Saturday, 26 June 2010

SATC and the Arab/Moslem woman

Another day and another opinion piece on the film Sex And The City2. By now, we’ve read everything from Andrew O’ Hagan’s  “this is the most stupid thing I’ve seen all year” in London’s Evening Standard to US commentators’ “fashion fascism” reviews and my latest read: an opinion piece by Wajahat Ali, a Muslim American writer, branding the movie “imperialistic” and an insult to Muslim women.

All of these reviews make valid points that echo many people’s thoughts, but at the same time, isn’t this a little too easy? ( and I’m talking here in specific about Wajahat’s opinion). Jumping to call this movie an insult to Muslim women and putting the world “imperialist” against it because it’s American is by itself a bigger cliché than anything in that movie.

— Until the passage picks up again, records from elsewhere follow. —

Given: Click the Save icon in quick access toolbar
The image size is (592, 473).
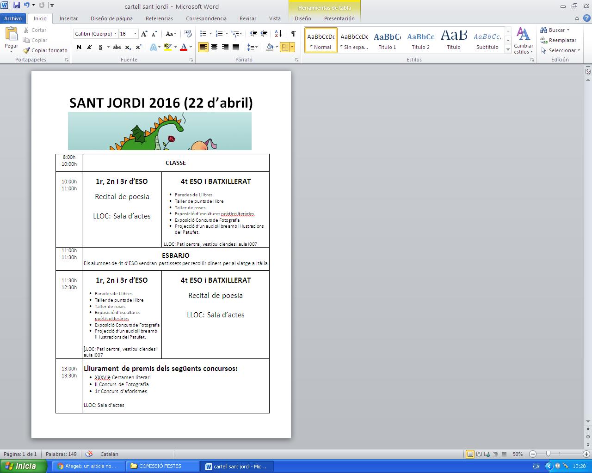Looking at the screenshot, I should click(17, 6).
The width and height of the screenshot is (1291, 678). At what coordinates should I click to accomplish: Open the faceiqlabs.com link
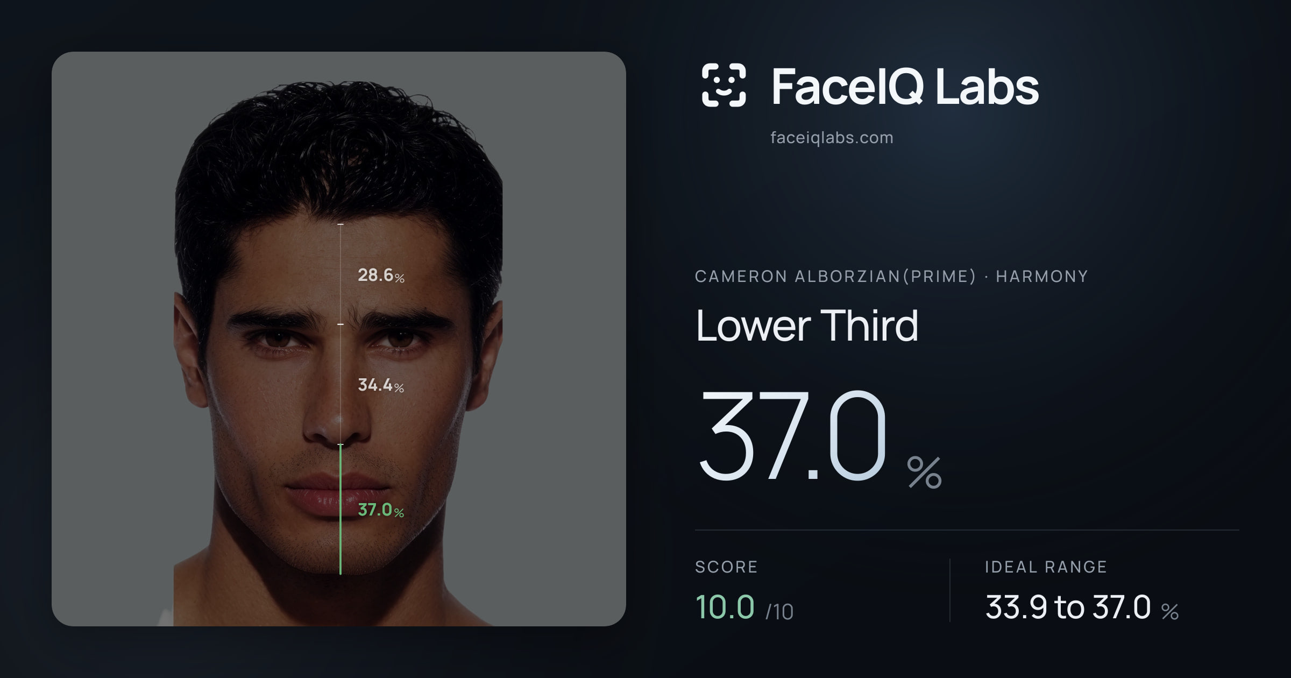tap(832, 138)
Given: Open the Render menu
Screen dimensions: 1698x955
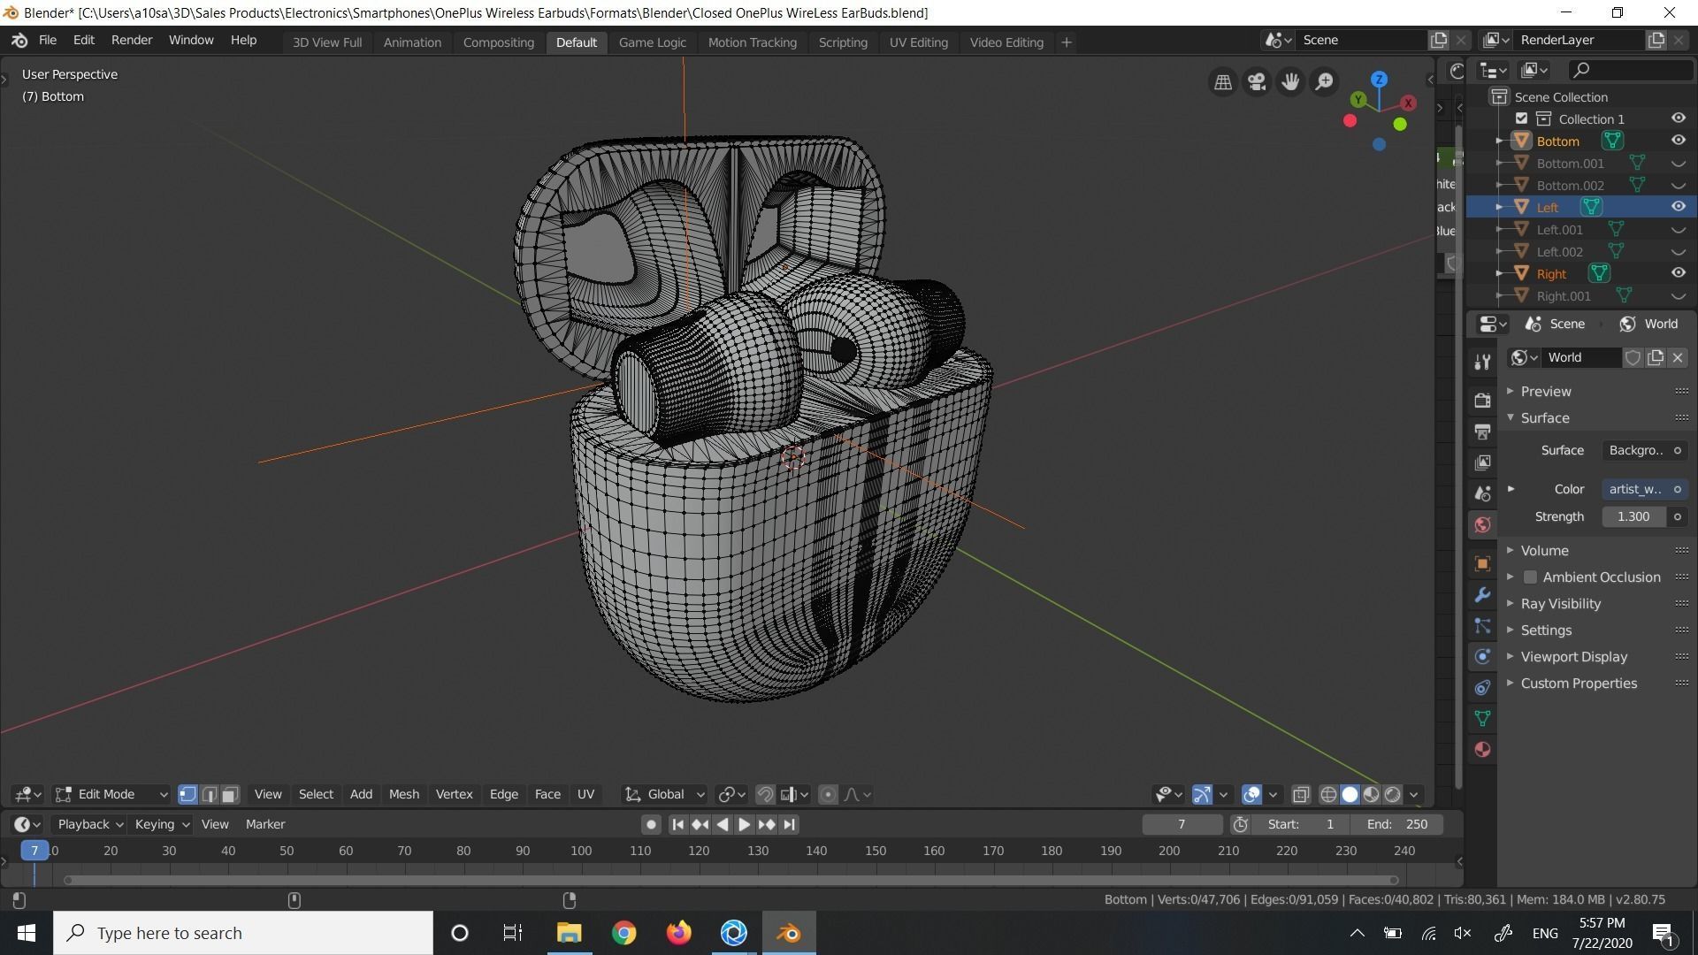Looking at the screenshot, I should [x=132, y=41].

As a Lebanese Muslim woman who has spent more than 13 years in the UAE and Kuwait (and loved every minute of it); I did feel the bite of the SATC ladies’ criticism of my culture, but I cannot say that it’s unfounded. Sure, not all of us are silenced or hidden behind veils but many are, and we need to accept that other cultures will have an opinion just like we have an opinion on their way of life.

Yes, SATC2 producers could have done their homework better: they used wrong colloquial as UAE dialect (as well as Hindi and Punjabi as Wajahat pointed out), missed important wardrobe details etc, but to me taking Carrie and Co - the symbol of glamorous strong western women- to the UAE and having them compare themselves to Moslem/Arab women is by itself a good thing: a debate opener and the fact that we (Arab/Moslem) women, and definitely the UAE ARE on the international map and here to stay. If we have to take a bit of criticism as we carve a bigger niche for ourselves in the global consciousness, so be it. If we’re smart, we can use this visibility as a platform to tell people more about ourselves and break down the fear that extremists on both sides have built.

A big thing for me were Carrie’s remarks about the woman in the “modern” Abaya + her VO when the women in the souk take off their clothes and “hundreds of years of tradition”  to reveal “this season’s Louis Vuitton” collection. I see why this sentence launched a thousand “fashion fascism” comments, but the positive undertone is right there: beyond the shallow layers, we have a lot more in common than meets the eye.

And let’s not forget: this is only a movie, a comedy and those who’ve ever watched the series or the first film know that the franchise can be accused of stigmatizing everyone, especially manhanites.